##### Dataset
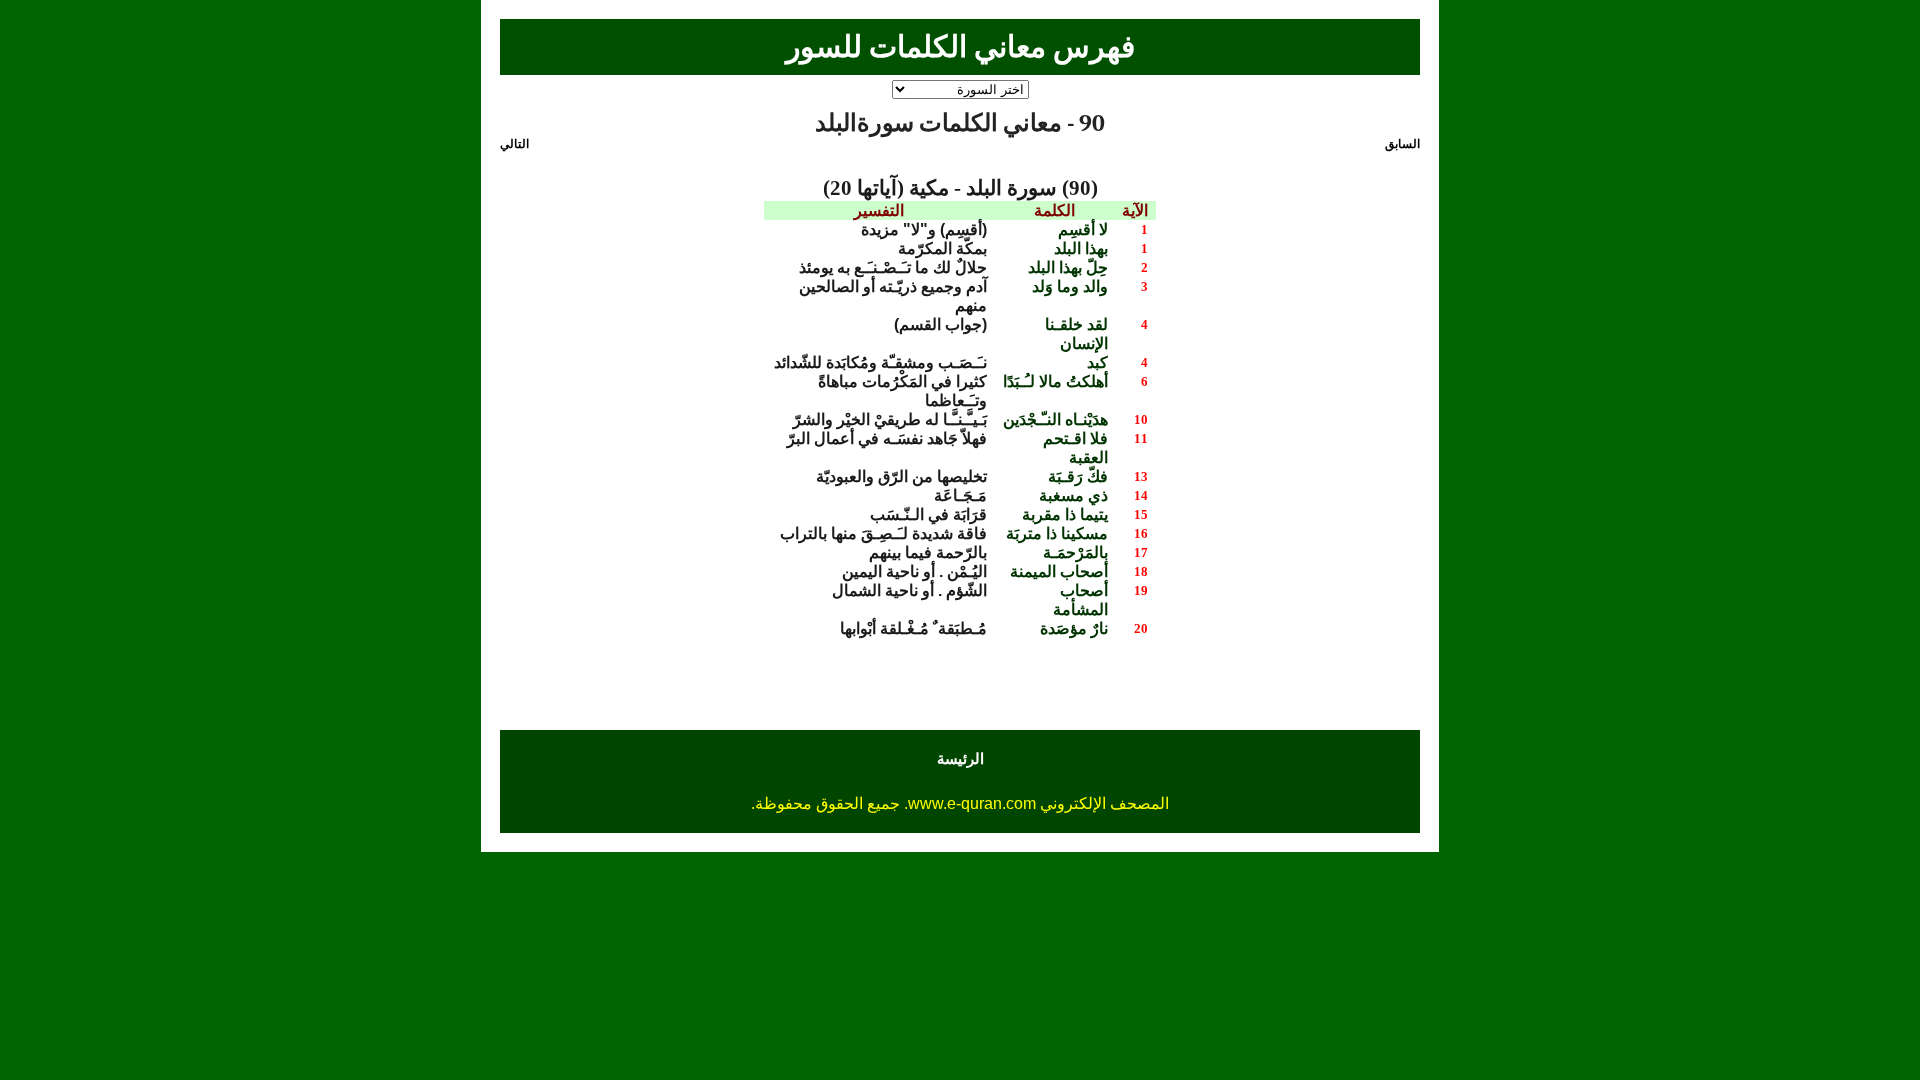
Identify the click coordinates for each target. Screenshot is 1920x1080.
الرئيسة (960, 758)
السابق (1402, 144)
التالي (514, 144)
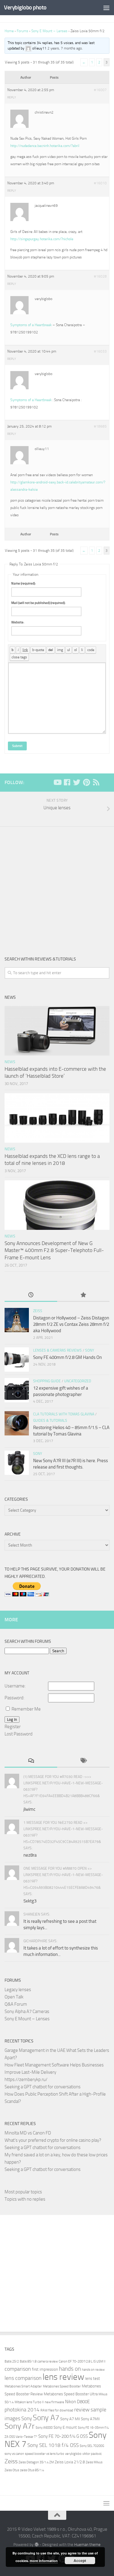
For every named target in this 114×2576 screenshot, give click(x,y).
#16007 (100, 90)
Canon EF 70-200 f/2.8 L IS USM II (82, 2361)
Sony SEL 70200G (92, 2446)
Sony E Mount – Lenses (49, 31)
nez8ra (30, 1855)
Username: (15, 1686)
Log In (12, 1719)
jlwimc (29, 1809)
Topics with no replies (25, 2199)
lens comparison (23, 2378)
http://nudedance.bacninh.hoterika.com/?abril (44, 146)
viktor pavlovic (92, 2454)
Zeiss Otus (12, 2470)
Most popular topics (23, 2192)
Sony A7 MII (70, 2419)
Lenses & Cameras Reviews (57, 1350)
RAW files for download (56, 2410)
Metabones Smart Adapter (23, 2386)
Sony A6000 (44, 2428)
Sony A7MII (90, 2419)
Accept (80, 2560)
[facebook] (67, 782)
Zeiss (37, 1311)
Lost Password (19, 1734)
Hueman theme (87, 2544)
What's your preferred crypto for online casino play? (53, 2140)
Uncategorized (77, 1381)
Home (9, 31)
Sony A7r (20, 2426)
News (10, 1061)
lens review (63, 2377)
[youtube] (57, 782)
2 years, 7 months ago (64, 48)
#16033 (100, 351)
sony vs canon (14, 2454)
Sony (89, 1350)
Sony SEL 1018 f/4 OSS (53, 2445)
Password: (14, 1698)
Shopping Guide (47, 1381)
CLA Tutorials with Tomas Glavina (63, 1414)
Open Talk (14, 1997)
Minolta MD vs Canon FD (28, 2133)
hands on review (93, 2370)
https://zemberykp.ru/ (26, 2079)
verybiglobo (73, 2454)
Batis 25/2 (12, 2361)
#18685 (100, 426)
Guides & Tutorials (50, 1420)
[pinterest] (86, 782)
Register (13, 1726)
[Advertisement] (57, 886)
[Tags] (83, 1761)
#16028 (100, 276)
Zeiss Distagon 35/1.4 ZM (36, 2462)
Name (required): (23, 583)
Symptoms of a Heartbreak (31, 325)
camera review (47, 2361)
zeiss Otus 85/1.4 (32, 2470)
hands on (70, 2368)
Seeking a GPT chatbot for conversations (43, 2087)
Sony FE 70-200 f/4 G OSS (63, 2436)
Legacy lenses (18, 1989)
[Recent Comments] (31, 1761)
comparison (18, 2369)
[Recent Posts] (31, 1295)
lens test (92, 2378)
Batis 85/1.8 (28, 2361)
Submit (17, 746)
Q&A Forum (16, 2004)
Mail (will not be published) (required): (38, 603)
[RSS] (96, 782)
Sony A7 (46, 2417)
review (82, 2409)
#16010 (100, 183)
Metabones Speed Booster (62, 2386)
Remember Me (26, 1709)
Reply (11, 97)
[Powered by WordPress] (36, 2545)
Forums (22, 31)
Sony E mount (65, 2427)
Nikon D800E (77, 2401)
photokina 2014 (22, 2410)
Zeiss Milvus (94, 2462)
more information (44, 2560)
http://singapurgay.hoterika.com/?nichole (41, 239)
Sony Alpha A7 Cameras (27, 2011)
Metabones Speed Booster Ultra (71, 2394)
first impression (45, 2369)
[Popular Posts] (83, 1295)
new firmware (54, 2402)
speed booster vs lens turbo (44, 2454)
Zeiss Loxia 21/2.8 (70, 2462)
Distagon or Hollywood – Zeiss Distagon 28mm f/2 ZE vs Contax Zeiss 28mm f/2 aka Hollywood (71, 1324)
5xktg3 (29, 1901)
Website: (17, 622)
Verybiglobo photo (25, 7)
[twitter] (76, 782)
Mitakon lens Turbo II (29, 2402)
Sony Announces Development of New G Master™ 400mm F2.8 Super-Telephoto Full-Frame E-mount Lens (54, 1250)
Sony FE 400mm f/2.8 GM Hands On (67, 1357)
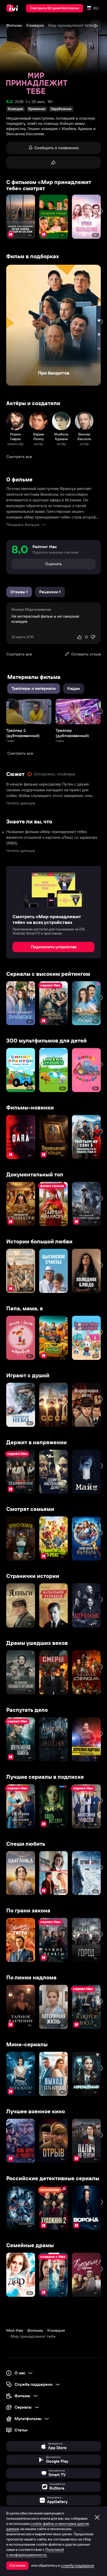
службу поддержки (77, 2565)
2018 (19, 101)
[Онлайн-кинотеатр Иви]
##########
Problem to solve: Only one stretch of the records above is wanted: the lines between the one holding "[Recent Posts] (31, 1295)" and the one holding "Verybiglobo photo (25, 7)", inclusive, reproduced exactly.

Solution for this exercise:
[Recent Posts] (31, 1295)
lens test (92, 2378)
Batis 85/1.8 (28, 2361)
Submit (17, 746)
Q&A Forum (16, 2004)
Mail (will not be published) (required): (38, 603)
[RSS] (96, 782)
Sony A7 (46, 2417)
review (82, 2409)
#16010 (100, 183)
Metabones Speed Booster (62, 2386)
Remember Me (26, 1709)
Reply (11, 97)
[Powered by WordPress] (36, 2545)
Forums (22, 31)
Sony E mount (65, 2427)
Nikon D800E (77, 2401)
photokina 2014 (22, 2410)
Zeiss Milvus (94, 2462)
more information (44, 2560)
http://singapurgay.hoterika.com/?nichole (41, 239)
Sony Alpha A7 Cameras (27, 2011)
Metabones Speed Booster Ultra (71, 2394)
first impression (45, 2369)
[Popular Posts] (83, 1295)
new firmware (54, 2402)
speed booster vs lens turbo (44, 2454)
Zeiss Loxia 21/2.8 (70, 2462)
Distagon or Hollywood – Zeiss Distagon 28mm f/2 ZE vs Contax Zeiss 28mm f/2 aka Hollywood (71, 1324)
5xktg3 (29, 1901)
Website: (17, 622)
Verybiglobo photo (25, 7)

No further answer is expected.